The look of shock on my teenage daughter’s face was almost comical.
"Say what?!” she squawked.
“You need to eat more vegetables,” I explained again. “You’re supposed to have at least two and a half cups of vegetables a day. Four measly little baby carrots do not qualify as enough. You should be eating 30.”
“That many would kill me,” she asserted with all the moral certitude that only a teenager can muster. “Besides, I eat way more vegetables than most of my friends.”
It was an old argument, and unfortunately a true one. A recent study conducted by the Centers for Disease Control and Prevention (CDC) using surveys from 10,765 students across the country in grades 9-12 found that over a third of high school students were eating vegetables less than once a day. Just under a third ate fruit less than once a day, and that’s even when they counted fruit juice as part of that intake.
As my daughter pointed out to me, the study looked at the number of times teenagers ate vegetables and fruit, not the number of servings. But I was ready. The report clearly stated:
These results make it likely that the majority of students are not meeting the daily fruit and vegetable recommendations for adolescents participating in less than 30 minutes of daily physical activity: 1.5 cups of fruit and 2.5 cups of vegetables for females and 2 cups of fruit and 3 cups of vegetables for males. The recommendations are higher for adolescents participating in more physical activity.
That’s where the dreaded 30 carrots came up. I pointed out to her that she still needed to eat at least two and a half cups of vegetables each day. Since 12 baby carrots make up approximately one cup of vegetables, if she was only going to eat them once a day, she’d have to scarf down 30 in one sitting.
“It doesn’t have to be all at once,” my son chimed in. “Why not have some carrots at lunch, then some other kind of vegetable at dinner?”
The sour look my daughter gave him could have curdled milk.

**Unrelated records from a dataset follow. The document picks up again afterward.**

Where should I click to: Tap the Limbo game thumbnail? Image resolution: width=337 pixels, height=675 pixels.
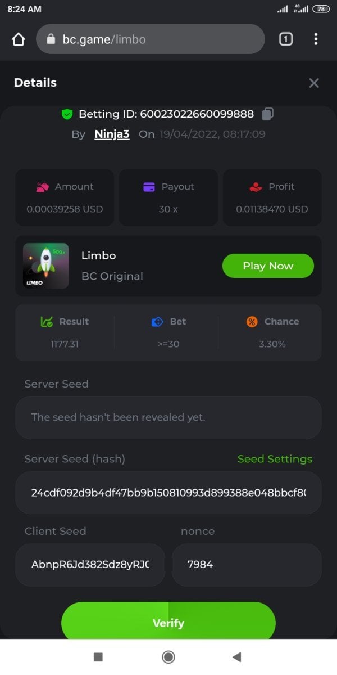(x=46, y=266)
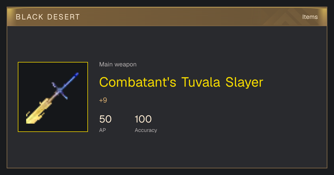Click the golden blade of the sword
The height and width of the screenshot is (175, 334).
[37, 111]
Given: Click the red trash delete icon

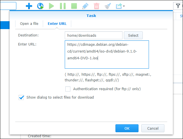Looking at the screenshot, I should [x=96, y=6].
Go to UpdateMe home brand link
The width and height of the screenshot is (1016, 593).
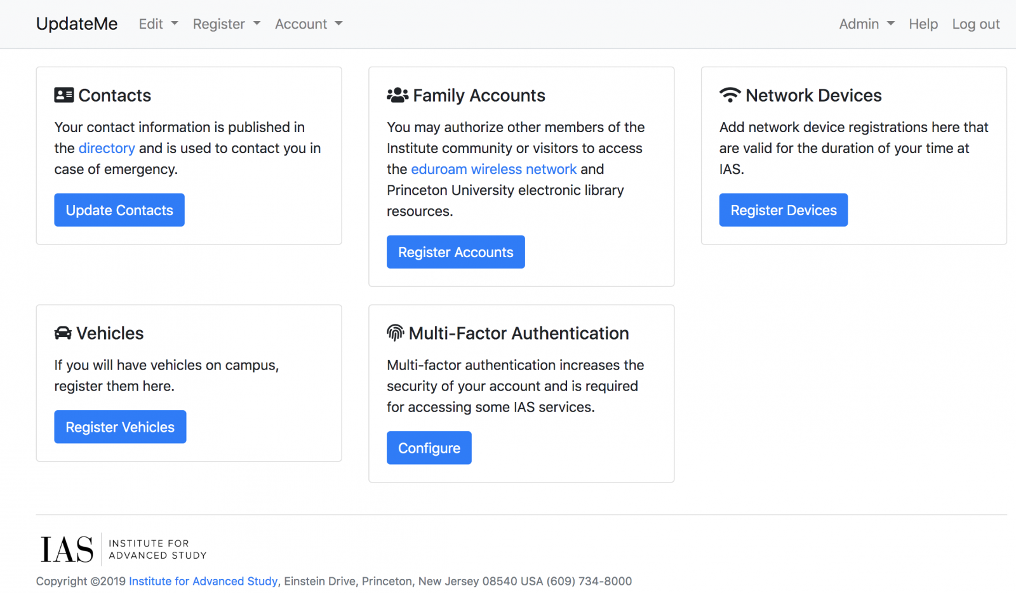point(77,24)
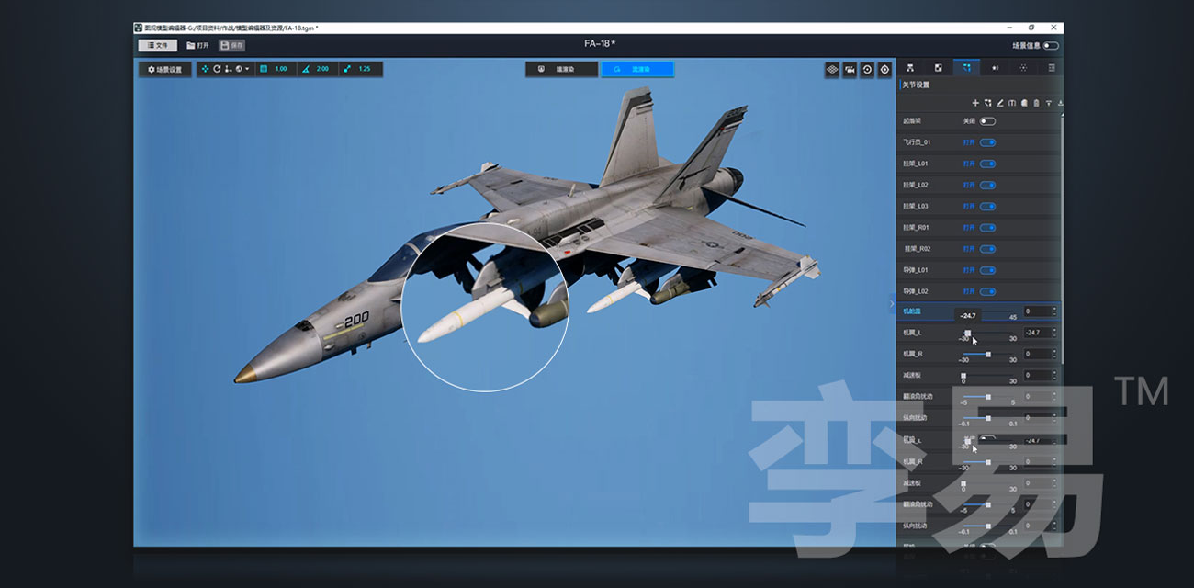
Task: Click the target focus view icon
Action: 884,69
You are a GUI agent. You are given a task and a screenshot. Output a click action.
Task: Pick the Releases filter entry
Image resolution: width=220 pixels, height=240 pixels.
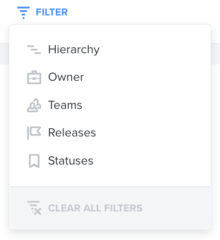pyautogui.click(x=72, y=133)
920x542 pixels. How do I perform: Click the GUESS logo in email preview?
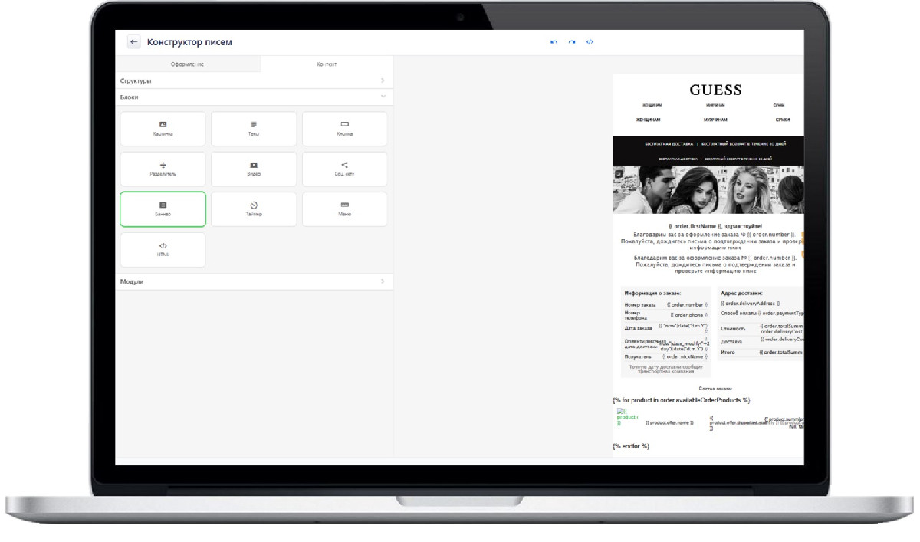coord(715,90)
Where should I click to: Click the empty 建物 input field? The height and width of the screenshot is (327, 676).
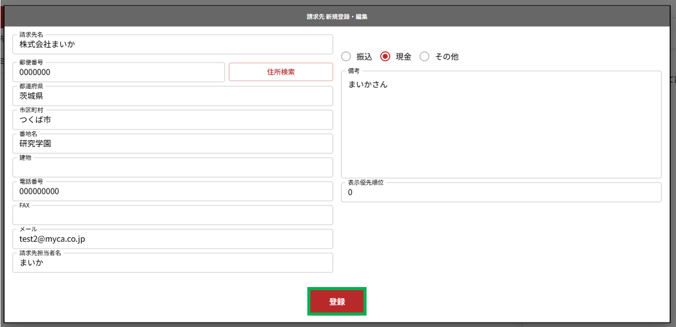point(172,168)

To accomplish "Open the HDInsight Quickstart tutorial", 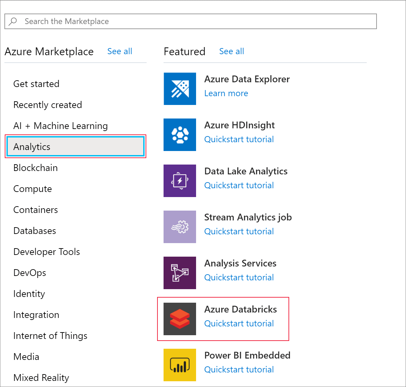I will (239, 139).
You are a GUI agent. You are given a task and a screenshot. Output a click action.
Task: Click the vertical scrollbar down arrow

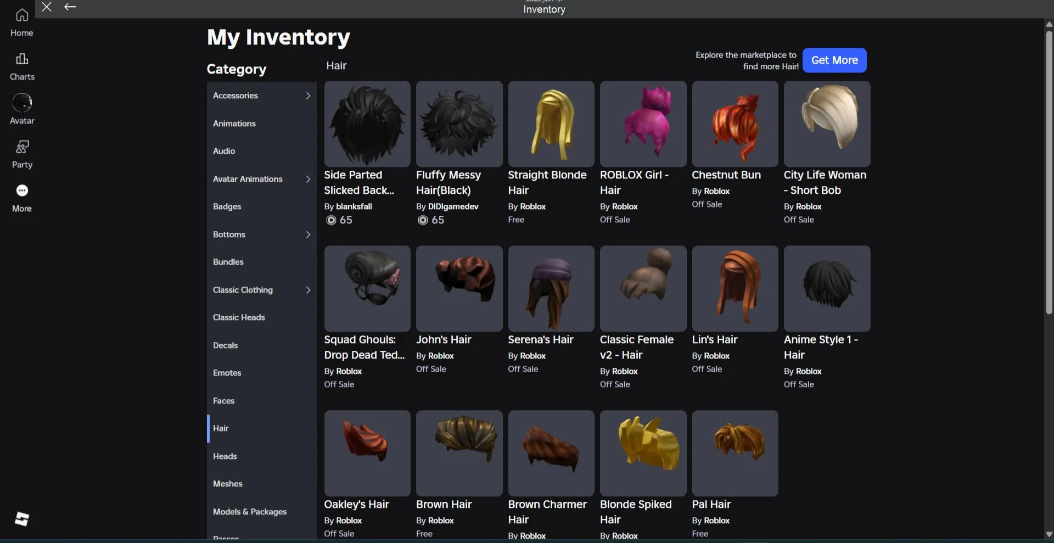1049,534
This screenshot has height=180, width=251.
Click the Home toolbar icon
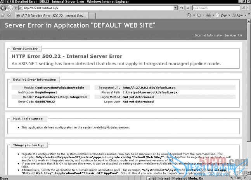coord(190,15)
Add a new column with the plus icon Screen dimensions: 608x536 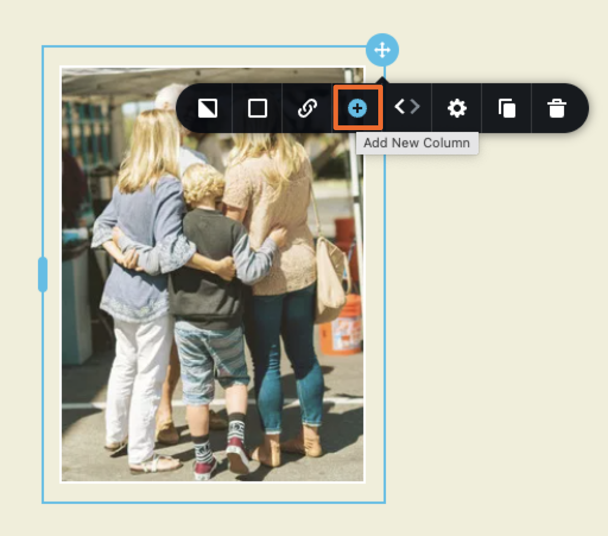click(x=357, y=108)
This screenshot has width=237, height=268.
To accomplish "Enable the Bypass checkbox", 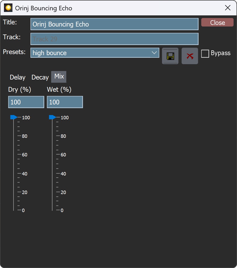I will pyautogui.click(x=205, y=54).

“But you like vegetables,” she said, rolling her eyes. “You’ve even eaten them at breakfast.” The scorn and disbelief in her voice would have been worthy of a presidential debate. And it would probably be echoed by many of their peers. My son, at the opposite end of the spectrum, actually likes to eat vegetables, and even grows many of them. Sadly, he’s rare - only a little over 10% of the students surveyed ate vegetables four or more times a day.
Then my daughter hit upon what she obviously thought was her lifeline in the argument. “What about fries? Potatoes grow in the ground, so they’re vegetables, right?”
“Sorry kid,” I told her. “French fries, fried potatoes and chips don’t count. Those are basically fatty starch.”
She then gave a great sigh. “Can I at least count pizza?”
It was my turn to roll my eyes. “Leave that one up to Congress,” I said.